Source data:
****************************************

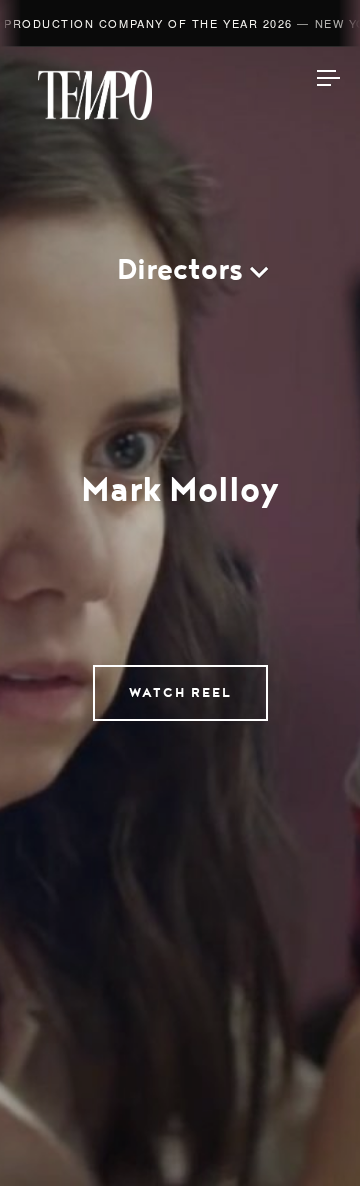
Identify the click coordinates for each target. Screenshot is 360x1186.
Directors (180, 269)
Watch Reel (180, 693)
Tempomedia (95, 95)
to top (310, 1136)
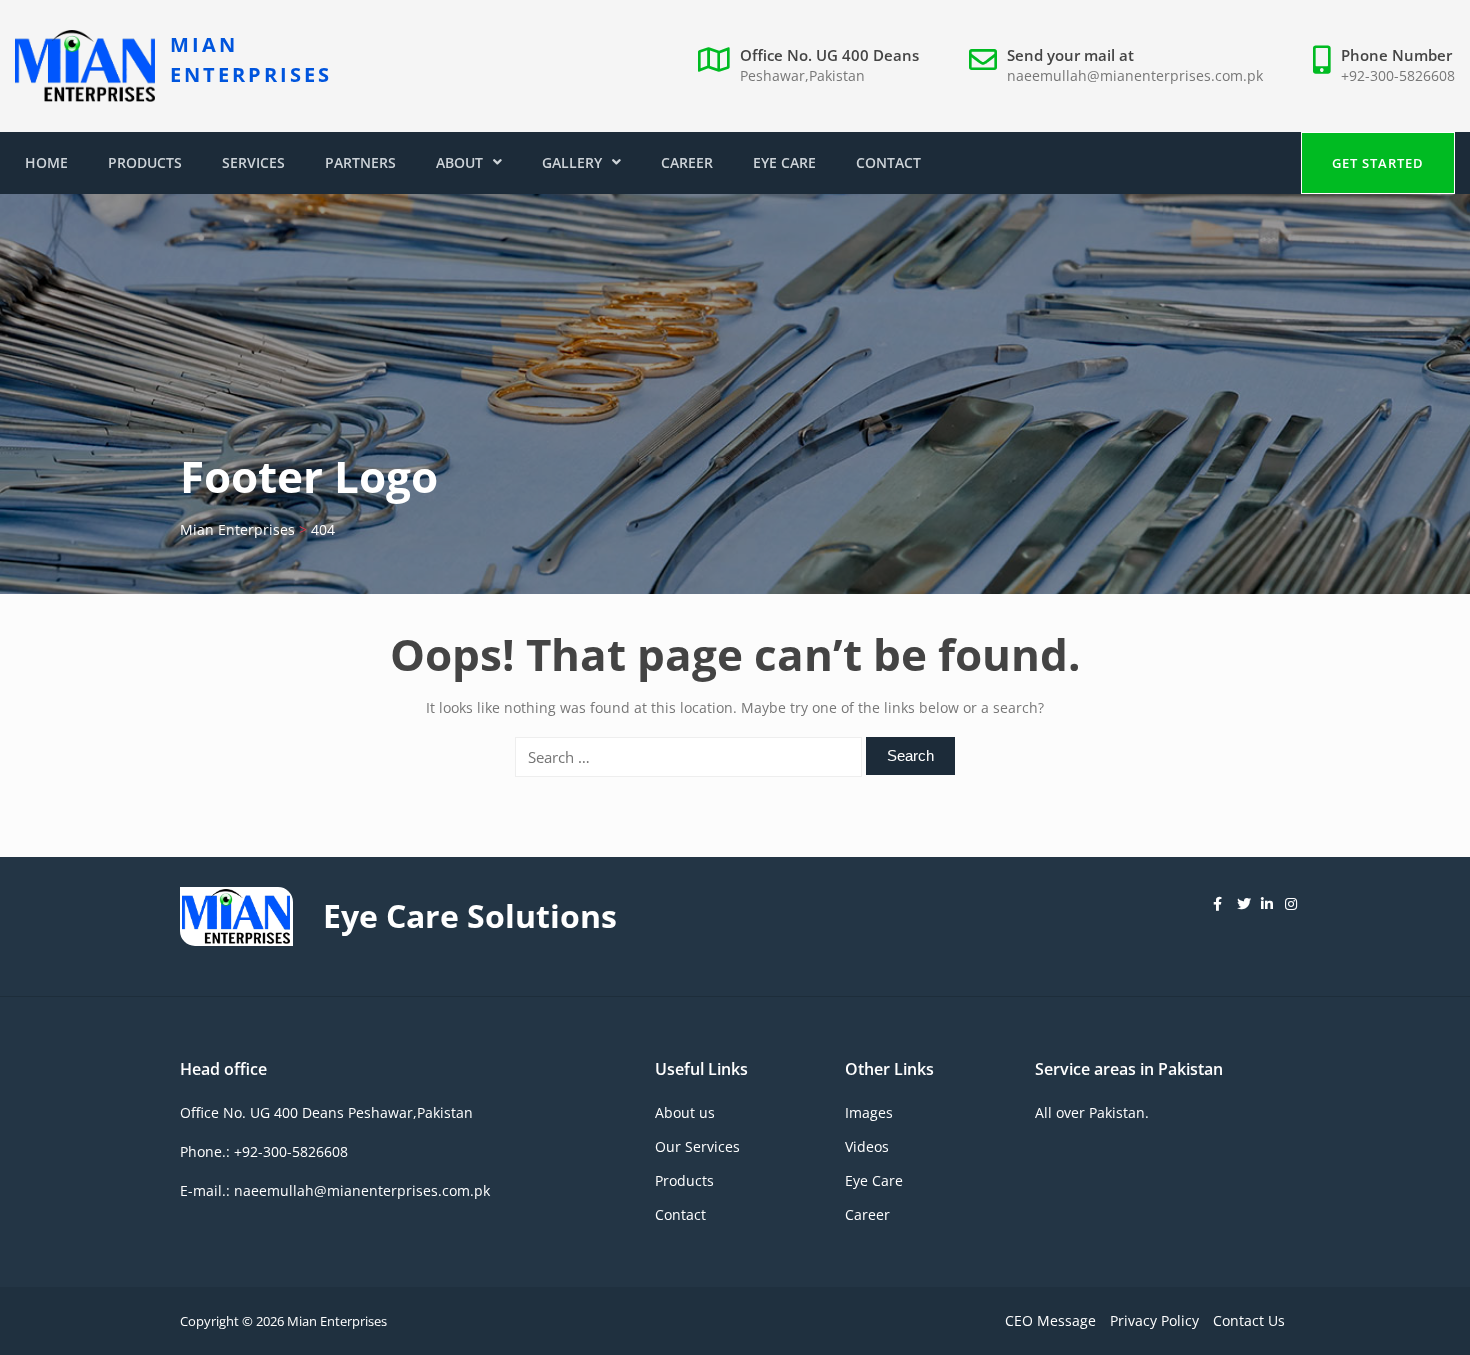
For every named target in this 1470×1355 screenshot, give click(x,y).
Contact (888, 162)
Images (869, 1112)
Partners (360, 162)
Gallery (572, 162)
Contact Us (1249, 1320)
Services (253, 162)
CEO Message (1050, 1320)
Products (145, 162)
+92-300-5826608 (1398, 75)
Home (46, 162)
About (459, 162)
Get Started (1378, 163)
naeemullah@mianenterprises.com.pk (1135, 75)
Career (687, 162)
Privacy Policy (1154, 1320)
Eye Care (784, 162)
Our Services (697, 1146)
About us (685, 1112)
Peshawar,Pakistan (802, 75)
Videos (867, 1146)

****************************************

Retype the line containing "Career (687, 162)" and all the lines after it, ending with the final line of the material, exactly.

Result for this exercise:
Career (687, 162)
Privacy Policy (1154, 1320)
Eye Care (784, 162)
Our Services (697, 1146)
About us (685, 1112)
Peshawar,Pakistan (802, 75)
Videos (867, 1146)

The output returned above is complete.